(Stored data entries)
══════════

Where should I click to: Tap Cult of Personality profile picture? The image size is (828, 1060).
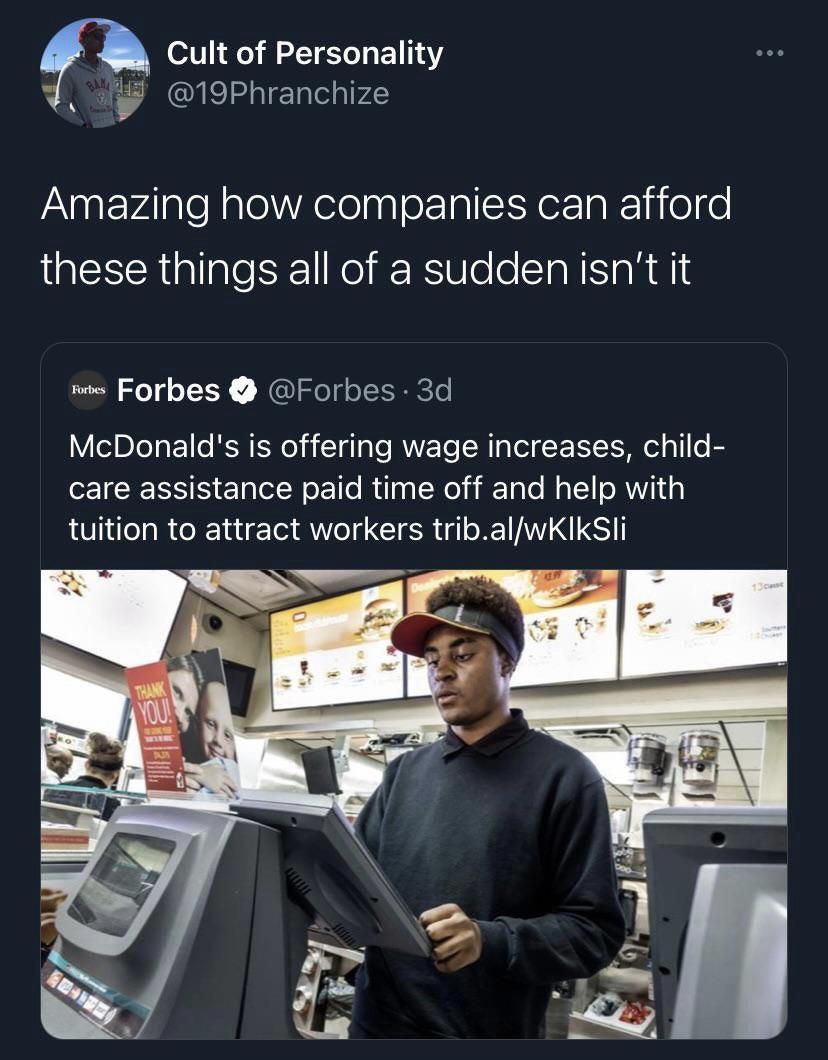pyautogui.click(x=94, y=73)
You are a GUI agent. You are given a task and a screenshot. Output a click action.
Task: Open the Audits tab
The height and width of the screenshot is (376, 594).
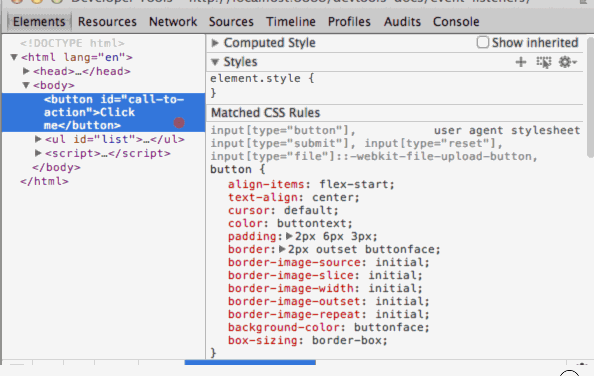click(x=402, y=22)
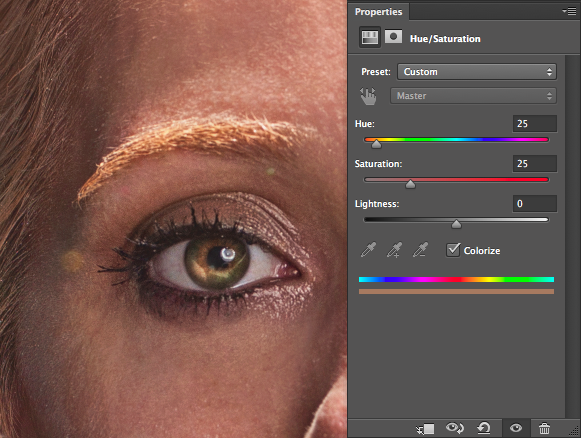Clip adjustment to layer below icon
581x438 pixels.
(x=425, y=429)
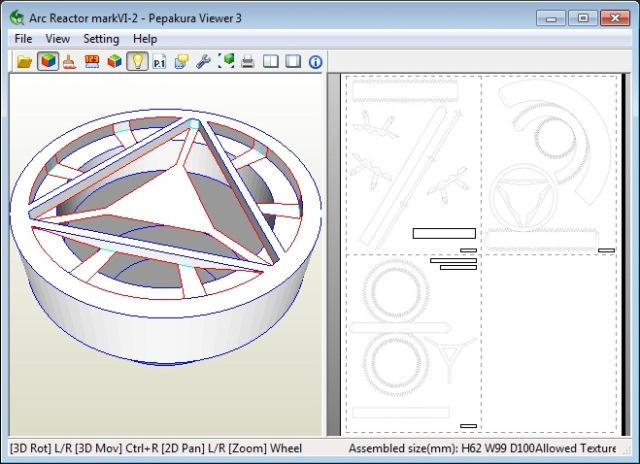Screen dimensions: 640x464
Task: Open the Help menu
Action: (x=145, y=39)
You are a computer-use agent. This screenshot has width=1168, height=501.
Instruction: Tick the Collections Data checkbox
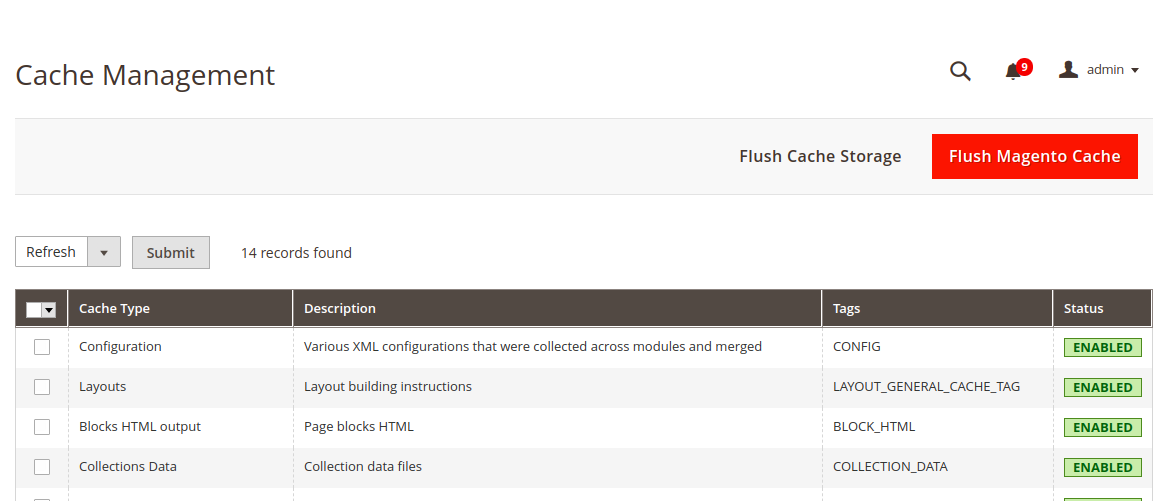coord(42,467)
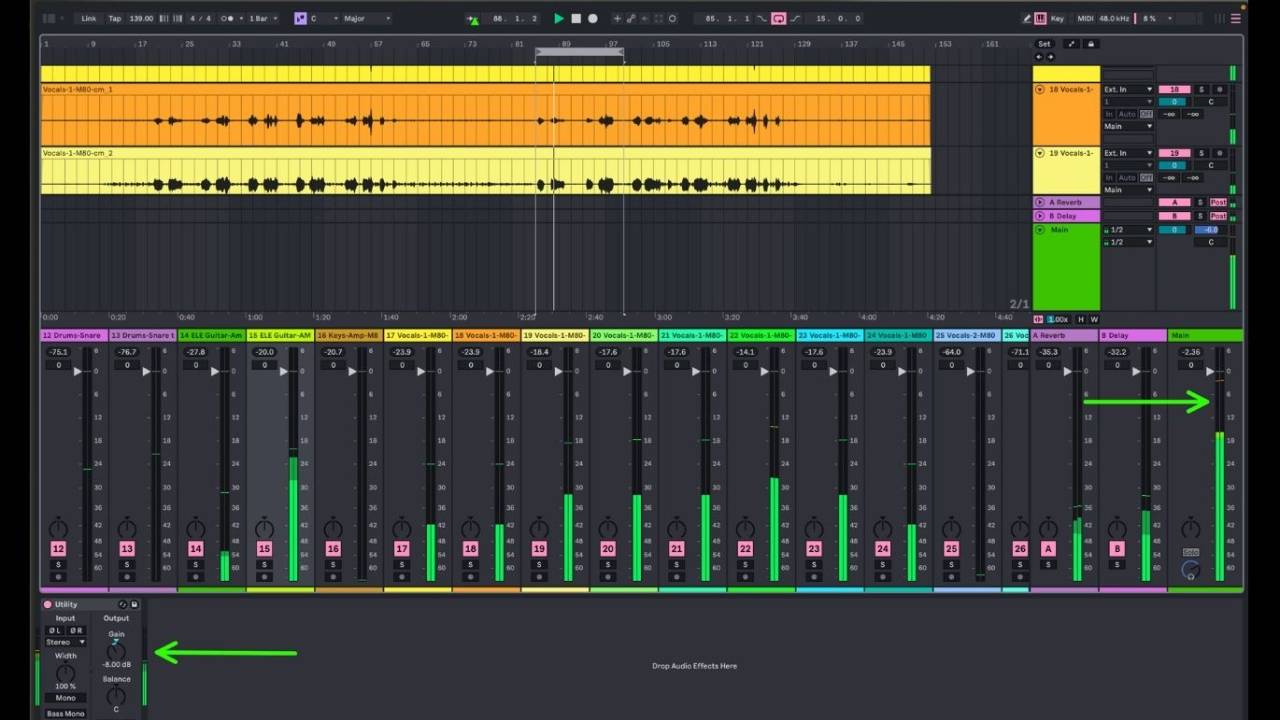The image size is (1280, 720).
Task: Open the Major scale mode dropdown
Action: coord(366,18)
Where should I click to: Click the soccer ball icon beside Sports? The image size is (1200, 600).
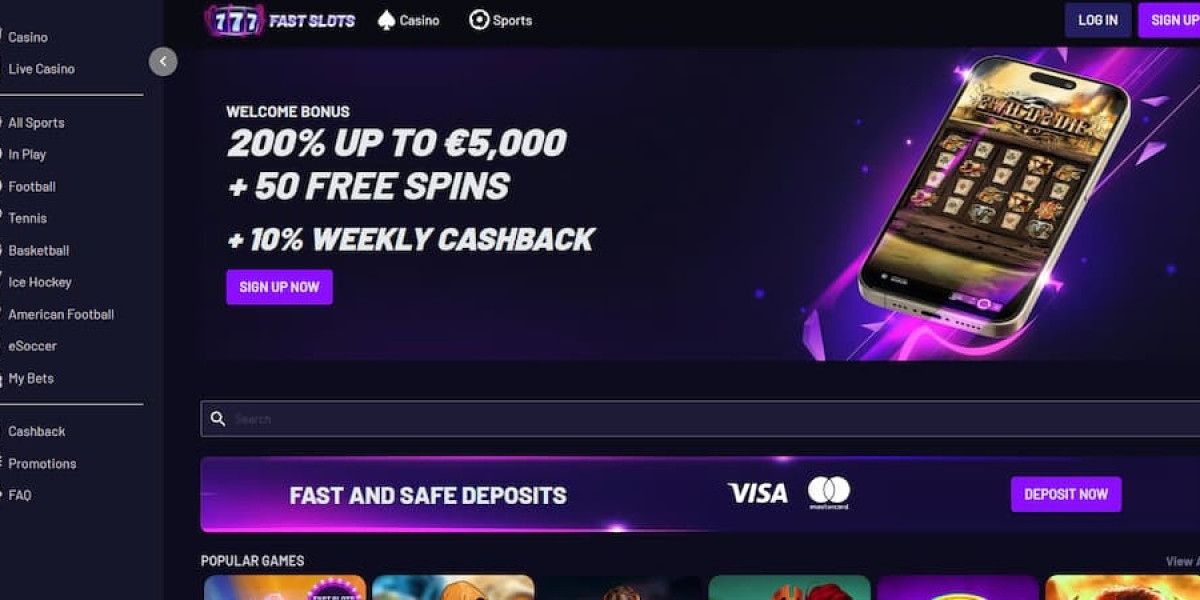[x=479, y=20]
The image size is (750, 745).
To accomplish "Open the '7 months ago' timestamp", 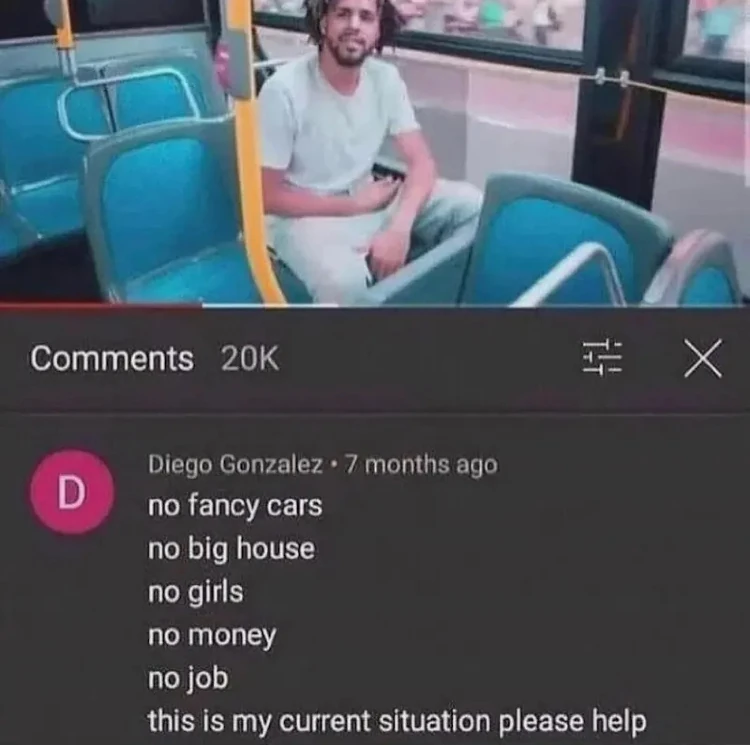I will 421,464.
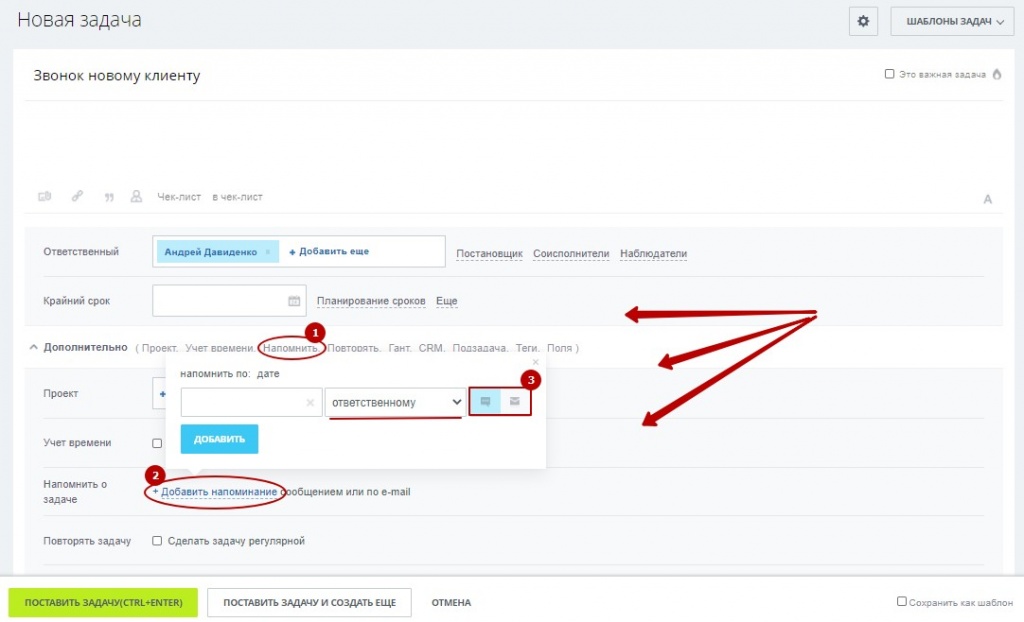Open calendar picker in Крайний срок field

294,301
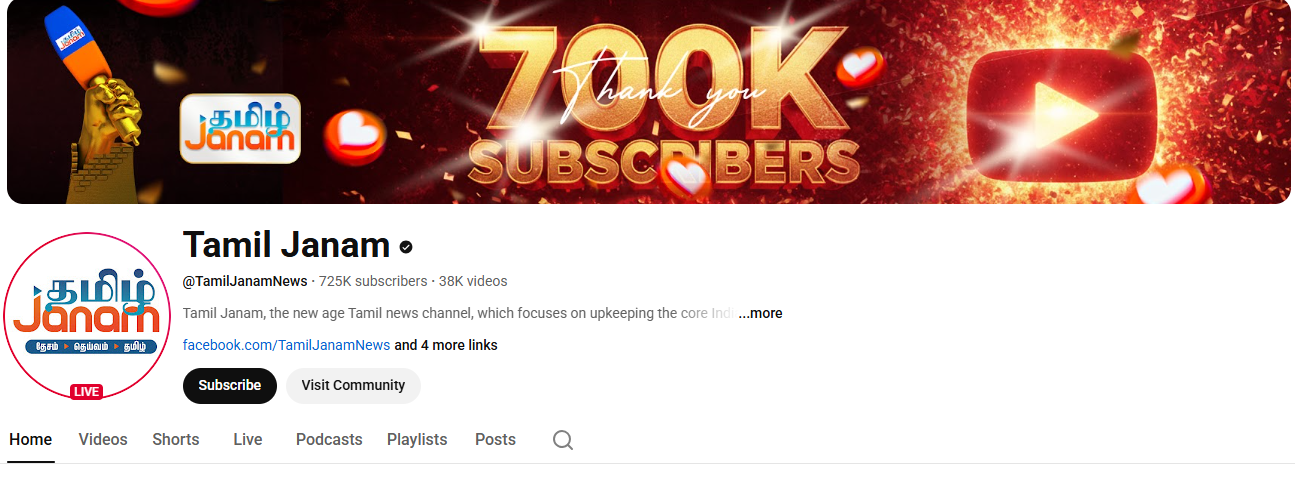
Task: View the Podcasts tab
Action: (329, 439)
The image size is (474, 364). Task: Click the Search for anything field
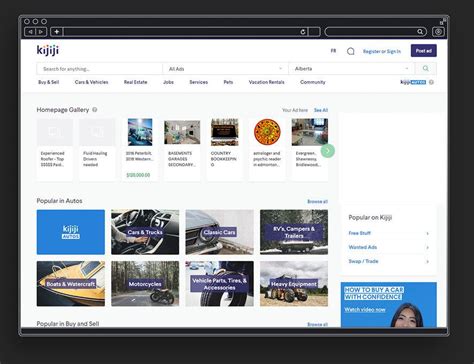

══════════

• Requirement: Search the data above for the string "agent" and report each line that holds it.

• The answer:
You are a GUI agent. You are given a task and a screenshot. Output a click action.
You are a computer-use agent. This screenshot has width=1168, height=501.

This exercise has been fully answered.